Women peacemakers born today

  • 1866 Ada Salter born Raunds, Northamptonshire (d. 1942). British social reformer headed Bermondsey Settlement; Quaker pacifist; Christian Socialist; house was stoned for opposition to World War I and support of Non-Conscription Fellowship; co-founder WILPF; postwar WILPF aid to German and Austrian refugees; first woman mayor in London, 1922; environmental pioneer; opposed World War II.

  • 1878 Emilia Fogelklou born Simrishamn, Sweden (d. 1972). Swedish theologian, feminist, women's historian, teacher, pacifist; one of first Quakers in Sweden 1931; early member of WILPF and International Fellowship of Reconciliation.

  • 1921 Zofia Kuratowska born Skolimów-Konstancin, Poland. Physician, activist, and politician. Leading female organizer of Solidarity movement, 1980. Protested state of war, 1982. President of Senate, 1989-97.

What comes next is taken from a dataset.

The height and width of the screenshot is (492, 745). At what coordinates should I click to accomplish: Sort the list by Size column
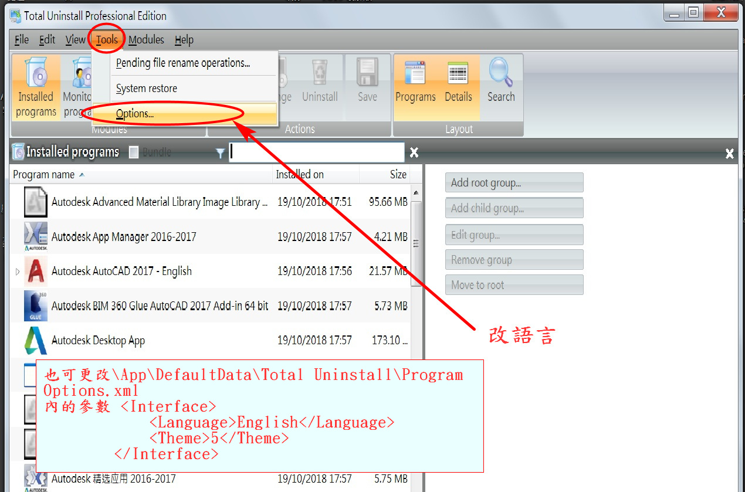pos(398,175)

  • 1927 Lyudmila Alexeyeva born Yevpatoria, Crimea, USSR. Russian human rights activist; Soviet dissident; archaeologist and historian. Co-founded Russian human rights organization Moscow Helsinki Group, 1976.

  • 1939 Judy Chicago born Chicago, IL. Anti-war feminist and artist; contributed to LA Peace Tower against Vietnam War, 1966; Holocaust Project, 1993.

  • 1964 Bui Thi Minh Hang born Vietnam. Arrested Hanoi 2011 and sentenced to reeducation for peaceful protest against arrest of protesters.

  • 1969 Jeroo Billimoria born Mumbai, India. Founded Child Helpline International, 2004, Childline India Foundation, 1996.

  • 1980 Gisele Bundchen born Três de Maio, Rio Grande do Sul, Brazil. Supermodel; Goodwill Ambassador of UN Environmental Program, 2009.

Women's peacemaking on this day

  • 1848 World's first women's rights convention concluded Seneca Falls, promising more meetings.

  • 1991 Mothers of the Soldiers of Belgrade: "We refuse that our sons become the victims of senseless militarists. . . It is a disgrace to win a fratricidal war."

  • 2002 Women, War and Peace Seminar, Geneva: "Throughout history, women have negotiated peace."

  • 2011 Catherine-Ann MacDougal climbed oak tree in nonviolent protest against strip mining, Marfork WV.

  • 2012 Women for Women protested violence Colombo, Sri Lanka.